5. level0で関数を呼び出されたときには、dataの最後にaddに代入したものを追加します。

6. dataが整数の場合は、3番目のパターンを想定しており、整数の後に整数を追加します。このとき整数を単純につなげるわけにはいかないので、7.タプルにして返します。

8. dataが整数ではない場合は、リストの最後にaddを追加します。パターン0の場合はリスト、パターン1の場合は整数を追加しますが、いずれも同じ書き方で処理することができます。

10. level0でない場合は、引数でわたされたdataを分割して5.以下の追加の処理につなげる処理をします。

11. dataの要素1つ1つを分割して自身の関数を再帰的に呼び出します。この際現在のレベルを1だけ小さくします。このことにより、パターン2の場合にはそれぞれのリストに対してaddを追加し、パターン3の場合にはさらに細かい整数のレベルでaddを追加することができるようになります。

13. 6から7の処理を受けて、タプルで呼び出されたときはアンパックして追加します。

さっそく、集合分割を生成します。

Code 3.17 漸化式を使い第2種スターリング数にもとづく集合分割を生成

  1. def generate_set_partition(n, k):
  2. if k == 1:
  3. return [[list(range(n))]]
  4. if n == k:
  5. return [[[i] for i in range(n)]]
  6. partitions_list = []
  7. for elm in generate_set_partition(n - 1, k - 1):
  8. partitions_list.extend(insert_parts_recursive(elm, [n - 1], 0))
  9. for elm in generate_set_partition(n - 1, k):
  10. partitions_list.extend(insert_parts_recursive(elm, n - 1, 1))
  11. return partitions_list
  12. if set(convert_to_tuple(sympy_multiset_partitions_list)) == \
  13. set(convert_to_tuple(generate_set_partition(6, 4))):
  14. print('generate_set_partition == sympy_multiset_partitions_list')
generate_set_partition == sympy_multiset_partitions_list

2. k=1の場合0からn-1までの要素が1つの分割になります。例えば、n=5の場合[[0, 1, 2, 3, 4]]となります。

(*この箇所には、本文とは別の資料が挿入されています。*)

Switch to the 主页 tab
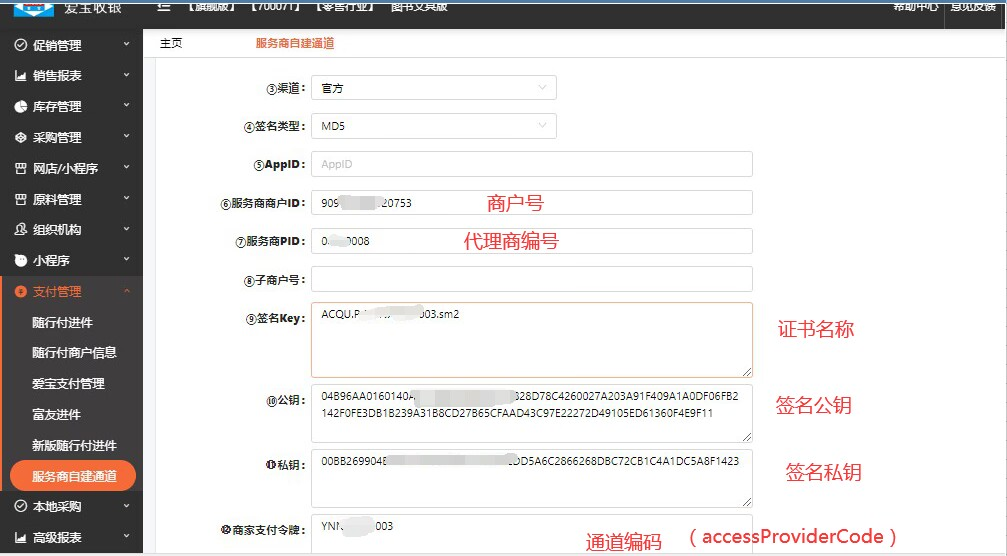Screen dimensions: 1007x556 tap(171, 44)
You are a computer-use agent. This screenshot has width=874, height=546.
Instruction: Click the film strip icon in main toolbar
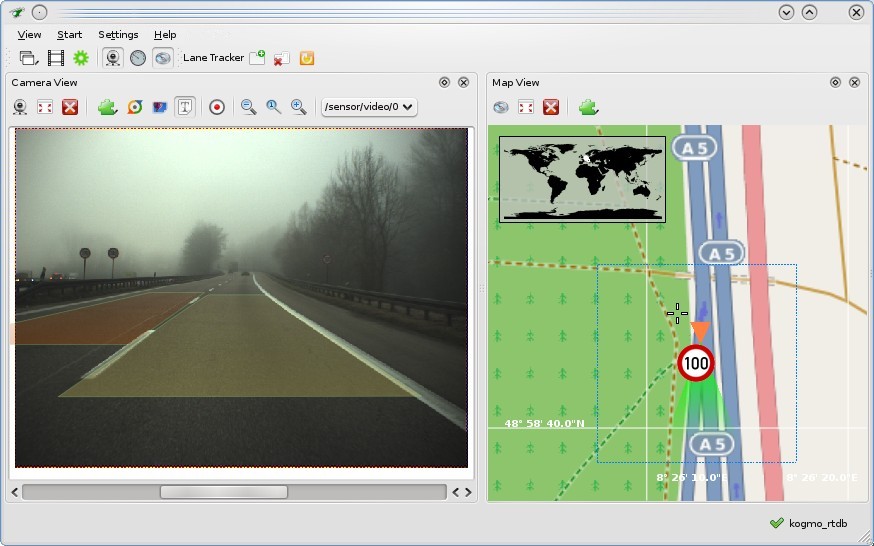(56, 58)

4. k=nの場合、0からn-1までの要素が1つずつの分割になります。例えば、n=5の場合[[0], [1], [2], [3], [4]]となります。

7. 漸化式③の左辺の処理をします。multiset_func(n-1, k-1)で返された多重分割について、新しいnは単独の分割になるので、これまでの分割に[[n-1]]を結合して返します。

9. 漸化式③の左辺の処理をします。multiset_func(n-1, k)で返された多重分割は、分割のリストがk個あります。新しいn-1はこのk個の分割のいずれかに追加して返します。

まとめ

本節では、スターリング数に関する漸化式を導出・検証し、SymPyライブラリと再帰関数、動的計画法の3種類の方法で一致することを確認しました。また、再帰関数に @lru_cache を適用することで、実行時間の大幅な短縮が可能であることも示しました。